#### GIVEN DATA ####
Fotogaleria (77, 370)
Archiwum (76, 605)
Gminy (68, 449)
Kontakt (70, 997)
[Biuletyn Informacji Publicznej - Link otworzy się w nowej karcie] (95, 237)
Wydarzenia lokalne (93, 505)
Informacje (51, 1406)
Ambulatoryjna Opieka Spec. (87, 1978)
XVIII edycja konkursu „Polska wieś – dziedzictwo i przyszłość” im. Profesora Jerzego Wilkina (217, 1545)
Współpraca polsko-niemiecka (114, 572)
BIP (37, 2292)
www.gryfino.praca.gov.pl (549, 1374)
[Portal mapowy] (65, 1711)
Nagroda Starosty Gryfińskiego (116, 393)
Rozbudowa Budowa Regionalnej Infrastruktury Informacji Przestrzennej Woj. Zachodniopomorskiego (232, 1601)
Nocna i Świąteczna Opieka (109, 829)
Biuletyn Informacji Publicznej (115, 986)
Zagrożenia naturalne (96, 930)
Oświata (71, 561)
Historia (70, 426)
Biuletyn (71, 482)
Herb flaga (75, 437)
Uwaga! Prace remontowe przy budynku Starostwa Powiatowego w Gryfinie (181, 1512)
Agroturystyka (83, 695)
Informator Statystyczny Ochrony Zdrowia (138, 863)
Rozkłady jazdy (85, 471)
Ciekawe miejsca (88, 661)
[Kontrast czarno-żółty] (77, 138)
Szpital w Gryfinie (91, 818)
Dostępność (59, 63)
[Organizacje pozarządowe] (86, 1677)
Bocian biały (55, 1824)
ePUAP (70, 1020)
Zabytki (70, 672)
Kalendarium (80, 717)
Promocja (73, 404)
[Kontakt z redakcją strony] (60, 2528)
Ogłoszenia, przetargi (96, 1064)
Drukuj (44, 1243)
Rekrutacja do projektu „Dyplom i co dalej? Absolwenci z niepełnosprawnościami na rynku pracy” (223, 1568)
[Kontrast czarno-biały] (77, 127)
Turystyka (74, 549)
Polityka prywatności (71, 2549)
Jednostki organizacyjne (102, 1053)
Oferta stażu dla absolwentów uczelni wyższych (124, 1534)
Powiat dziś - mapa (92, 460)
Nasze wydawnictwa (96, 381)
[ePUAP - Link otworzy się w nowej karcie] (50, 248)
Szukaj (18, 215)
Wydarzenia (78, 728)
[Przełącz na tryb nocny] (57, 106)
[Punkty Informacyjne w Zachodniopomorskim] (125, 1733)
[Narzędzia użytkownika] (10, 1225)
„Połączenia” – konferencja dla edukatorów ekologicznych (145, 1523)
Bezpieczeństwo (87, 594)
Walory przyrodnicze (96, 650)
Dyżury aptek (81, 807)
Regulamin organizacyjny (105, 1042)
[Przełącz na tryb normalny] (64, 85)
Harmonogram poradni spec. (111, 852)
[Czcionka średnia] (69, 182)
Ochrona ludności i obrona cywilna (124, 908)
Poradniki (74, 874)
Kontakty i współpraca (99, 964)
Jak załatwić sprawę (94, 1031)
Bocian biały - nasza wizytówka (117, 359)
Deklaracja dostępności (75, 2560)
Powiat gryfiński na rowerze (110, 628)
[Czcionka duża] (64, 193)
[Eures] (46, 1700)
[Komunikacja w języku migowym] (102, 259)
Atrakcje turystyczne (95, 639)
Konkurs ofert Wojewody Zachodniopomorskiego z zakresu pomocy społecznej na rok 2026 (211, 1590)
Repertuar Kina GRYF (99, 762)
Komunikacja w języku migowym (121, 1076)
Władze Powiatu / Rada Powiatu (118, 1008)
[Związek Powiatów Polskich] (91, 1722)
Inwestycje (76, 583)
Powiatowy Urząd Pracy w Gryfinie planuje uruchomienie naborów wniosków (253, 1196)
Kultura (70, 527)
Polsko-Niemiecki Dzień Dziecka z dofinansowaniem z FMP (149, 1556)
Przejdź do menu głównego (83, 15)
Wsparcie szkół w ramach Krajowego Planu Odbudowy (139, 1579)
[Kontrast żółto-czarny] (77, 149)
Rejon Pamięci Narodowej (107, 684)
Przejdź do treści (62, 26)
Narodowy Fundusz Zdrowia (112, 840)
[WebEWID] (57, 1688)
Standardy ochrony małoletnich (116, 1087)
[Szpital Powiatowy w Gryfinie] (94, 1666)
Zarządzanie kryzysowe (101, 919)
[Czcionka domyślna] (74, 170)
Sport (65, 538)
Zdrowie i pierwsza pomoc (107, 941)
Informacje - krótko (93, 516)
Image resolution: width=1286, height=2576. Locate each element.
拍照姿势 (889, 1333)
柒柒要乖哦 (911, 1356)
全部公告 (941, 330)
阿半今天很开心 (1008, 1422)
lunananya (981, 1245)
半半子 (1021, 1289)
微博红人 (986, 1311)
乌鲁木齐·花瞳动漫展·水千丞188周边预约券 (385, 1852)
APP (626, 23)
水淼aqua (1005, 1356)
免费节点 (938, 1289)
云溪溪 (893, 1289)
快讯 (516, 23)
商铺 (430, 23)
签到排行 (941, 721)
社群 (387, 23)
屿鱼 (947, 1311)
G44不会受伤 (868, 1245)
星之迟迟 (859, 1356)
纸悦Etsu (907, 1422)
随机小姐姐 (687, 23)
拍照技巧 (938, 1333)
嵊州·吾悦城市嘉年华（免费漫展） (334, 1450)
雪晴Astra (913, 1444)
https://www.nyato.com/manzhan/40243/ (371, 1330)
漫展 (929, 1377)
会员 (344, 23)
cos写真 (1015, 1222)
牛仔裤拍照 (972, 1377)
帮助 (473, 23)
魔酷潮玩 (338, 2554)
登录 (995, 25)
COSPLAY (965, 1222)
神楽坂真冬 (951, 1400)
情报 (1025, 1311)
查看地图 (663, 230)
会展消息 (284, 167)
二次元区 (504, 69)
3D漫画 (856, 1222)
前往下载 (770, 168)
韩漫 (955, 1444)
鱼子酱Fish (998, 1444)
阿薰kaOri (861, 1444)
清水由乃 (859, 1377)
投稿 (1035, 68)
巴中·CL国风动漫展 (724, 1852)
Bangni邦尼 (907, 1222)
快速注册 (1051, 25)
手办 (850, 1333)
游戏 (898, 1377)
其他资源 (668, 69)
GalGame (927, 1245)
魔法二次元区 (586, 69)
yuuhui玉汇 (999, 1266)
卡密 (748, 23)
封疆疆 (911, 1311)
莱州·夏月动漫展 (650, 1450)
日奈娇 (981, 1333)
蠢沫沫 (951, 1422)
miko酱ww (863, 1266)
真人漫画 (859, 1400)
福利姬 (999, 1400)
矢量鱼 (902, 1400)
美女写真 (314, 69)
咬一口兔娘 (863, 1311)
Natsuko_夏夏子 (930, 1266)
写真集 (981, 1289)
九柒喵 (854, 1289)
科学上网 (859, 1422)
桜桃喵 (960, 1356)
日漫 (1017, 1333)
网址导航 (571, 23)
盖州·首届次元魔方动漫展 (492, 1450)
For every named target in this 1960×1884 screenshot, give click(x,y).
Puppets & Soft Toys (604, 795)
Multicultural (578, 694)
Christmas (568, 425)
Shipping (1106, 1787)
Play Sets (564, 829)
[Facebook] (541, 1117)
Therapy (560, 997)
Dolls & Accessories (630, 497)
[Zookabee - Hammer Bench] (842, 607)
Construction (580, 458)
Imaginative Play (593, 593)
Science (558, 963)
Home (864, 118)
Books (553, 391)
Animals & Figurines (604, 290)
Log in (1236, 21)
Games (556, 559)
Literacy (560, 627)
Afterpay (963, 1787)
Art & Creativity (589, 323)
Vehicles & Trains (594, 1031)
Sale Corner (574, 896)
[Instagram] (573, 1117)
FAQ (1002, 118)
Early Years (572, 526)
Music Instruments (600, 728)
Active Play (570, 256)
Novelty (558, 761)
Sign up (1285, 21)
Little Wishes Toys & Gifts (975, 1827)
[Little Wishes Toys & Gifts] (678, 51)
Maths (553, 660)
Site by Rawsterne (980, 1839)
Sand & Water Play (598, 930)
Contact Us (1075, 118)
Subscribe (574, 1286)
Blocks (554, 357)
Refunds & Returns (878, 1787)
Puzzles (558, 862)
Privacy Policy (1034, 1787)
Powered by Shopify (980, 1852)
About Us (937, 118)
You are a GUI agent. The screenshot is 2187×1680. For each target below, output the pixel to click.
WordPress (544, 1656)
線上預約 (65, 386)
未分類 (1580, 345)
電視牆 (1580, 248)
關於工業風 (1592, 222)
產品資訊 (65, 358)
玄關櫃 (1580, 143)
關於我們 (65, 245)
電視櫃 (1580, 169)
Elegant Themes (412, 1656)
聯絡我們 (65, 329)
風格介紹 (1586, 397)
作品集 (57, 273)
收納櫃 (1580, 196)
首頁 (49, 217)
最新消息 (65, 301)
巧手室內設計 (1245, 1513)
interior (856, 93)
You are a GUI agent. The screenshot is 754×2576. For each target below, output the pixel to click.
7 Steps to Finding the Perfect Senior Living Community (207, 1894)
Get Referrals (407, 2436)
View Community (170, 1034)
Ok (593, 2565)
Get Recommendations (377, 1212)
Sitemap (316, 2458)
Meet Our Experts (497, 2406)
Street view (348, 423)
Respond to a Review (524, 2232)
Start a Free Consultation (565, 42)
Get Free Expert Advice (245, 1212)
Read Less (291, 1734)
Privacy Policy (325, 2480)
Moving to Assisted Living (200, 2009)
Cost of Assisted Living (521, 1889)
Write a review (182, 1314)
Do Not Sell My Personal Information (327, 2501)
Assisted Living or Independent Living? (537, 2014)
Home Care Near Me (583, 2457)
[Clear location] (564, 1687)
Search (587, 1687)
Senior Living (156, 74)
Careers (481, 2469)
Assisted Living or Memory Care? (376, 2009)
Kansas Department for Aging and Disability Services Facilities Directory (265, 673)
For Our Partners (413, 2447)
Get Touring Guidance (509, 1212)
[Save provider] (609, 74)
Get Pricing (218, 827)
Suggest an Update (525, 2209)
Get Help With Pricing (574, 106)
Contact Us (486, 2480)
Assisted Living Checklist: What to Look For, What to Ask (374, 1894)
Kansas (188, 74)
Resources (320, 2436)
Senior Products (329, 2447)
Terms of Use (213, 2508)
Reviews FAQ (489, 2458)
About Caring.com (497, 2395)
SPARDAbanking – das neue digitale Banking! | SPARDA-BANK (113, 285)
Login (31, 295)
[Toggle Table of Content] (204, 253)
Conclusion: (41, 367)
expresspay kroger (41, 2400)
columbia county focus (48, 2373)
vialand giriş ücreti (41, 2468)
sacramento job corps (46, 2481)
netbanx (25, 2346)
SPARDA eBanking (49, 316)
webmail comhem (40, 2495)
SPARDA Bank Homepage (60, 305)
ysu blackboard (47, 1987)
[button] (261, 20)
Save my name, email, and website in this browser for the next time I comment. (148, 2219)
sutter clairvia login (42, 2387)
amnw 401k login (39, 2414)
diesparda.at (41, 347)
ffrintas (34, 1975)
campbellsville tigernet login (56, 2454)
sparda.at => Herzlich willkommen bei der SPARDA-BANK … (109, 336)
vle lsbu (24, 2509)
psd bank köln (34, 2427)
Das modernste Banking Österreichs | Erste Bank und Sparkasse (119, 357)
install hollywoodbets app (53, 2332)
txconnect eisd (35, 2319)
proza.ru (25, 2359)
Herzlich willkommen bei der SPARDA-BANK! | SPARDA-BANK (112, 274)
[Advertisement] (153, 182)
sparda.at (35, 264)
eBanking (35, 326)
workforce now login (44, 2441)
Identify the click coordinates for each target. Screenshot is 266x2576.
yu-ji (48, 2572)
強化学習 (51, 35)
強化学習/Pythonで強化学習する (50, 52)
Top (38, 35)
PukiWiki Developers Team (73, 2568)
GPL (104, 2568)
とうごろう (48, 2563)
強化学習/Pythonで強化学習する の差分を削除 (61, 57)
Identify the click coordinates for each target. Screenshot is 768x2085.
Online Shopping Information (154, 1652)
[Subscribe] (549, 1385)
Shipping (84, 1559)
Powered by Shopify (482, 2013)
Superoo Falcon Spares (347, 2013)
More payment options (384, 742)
####
What you give back should be exactly the lines of the data above from the line with "Get Touring Guidance (509, 1212)" through the line with "Screenshot is 768x2085.", both of those included, and nothing more.

Get Touring Guidance (509, 1212)
[Save provider] (609, 74)
Get Pricing (218, 827)
Suggest an Update (525, 2209)
Get Help With Pricing (574, 106)
Contact Us (486, 2480)
Assisted Living Checklist: What to Look For, What to Ask (374, 1894)
Kansas (188, 74)
Resources (320, 2436)
Senior Products (329, 2447)
Terms of Use (213, 2508)
Reviews FAQ (489, 2458)
About Caring.com (497, 2395)
SPARDAbanking – das neue digitale Banking! | SPARDA-BANK (113, 285)
Login (31, 295)
[Toggle Table of Content] (204, 253)
Conclusion: (41, 367)
expresspay kroger (41, 2400)
columbia county focus (48, 2373)
vialand giriş ücreti (41, 2468)
sacramento job corps (46, 2481)
netbanx (25, 2346)
SPARDA eBanking (49, 316)
webmail comhem (40, 2495)
SPARDA Bank Homepage (60, 305)
ysu blackboard (47, 1987)
[button] (261, 20)
Save my name, email, and website in this browser for the next time I comment. (148, 2219)
sutter clairvia login (42, 2387)
amnw 401k login (39, 2414)
diesparda.at (41, 347)
ffrintas (34, 1975)
campbellsville tigernet login (56, 2454)
sparda.at => Herzlich willkommen bei der SPARDA-BANK … (109, 336)
vle lsbu (24, 2509)
psd bank köln (34, 2427)
Das modernste Banking Österreichs | Erste Bank und Sparkasse (119, 357)
install hollywoodbets app (53, 2332)
txconnect eisd (35, 2319)
proza.ru (25, 2359)
Herzlich willkommen bei der SPARDA-BANK! | SPARDA-BANK (112, 274)
[Advertisement] (153, 182)
sparda.at (35, 264)
eBanking (35, 326)
workforce now login (44, 2441)
Identify the click coordinates for each target. Screenshot is 266x2576.
yu-ji (48, 2572)
強化学習 (51, 35)
強化学習/Pythonで強化学習する (50, 52)
Top (38, 35)
PukiWiki Developers Team (73, 2568)
GPL (104, 2568)
とうごろう (48, 2563)
強化学習/Pythonで強化学習する の差分を削除 (61, 57)
Identify the click coordinates for each target. Screenshot is 768x2085.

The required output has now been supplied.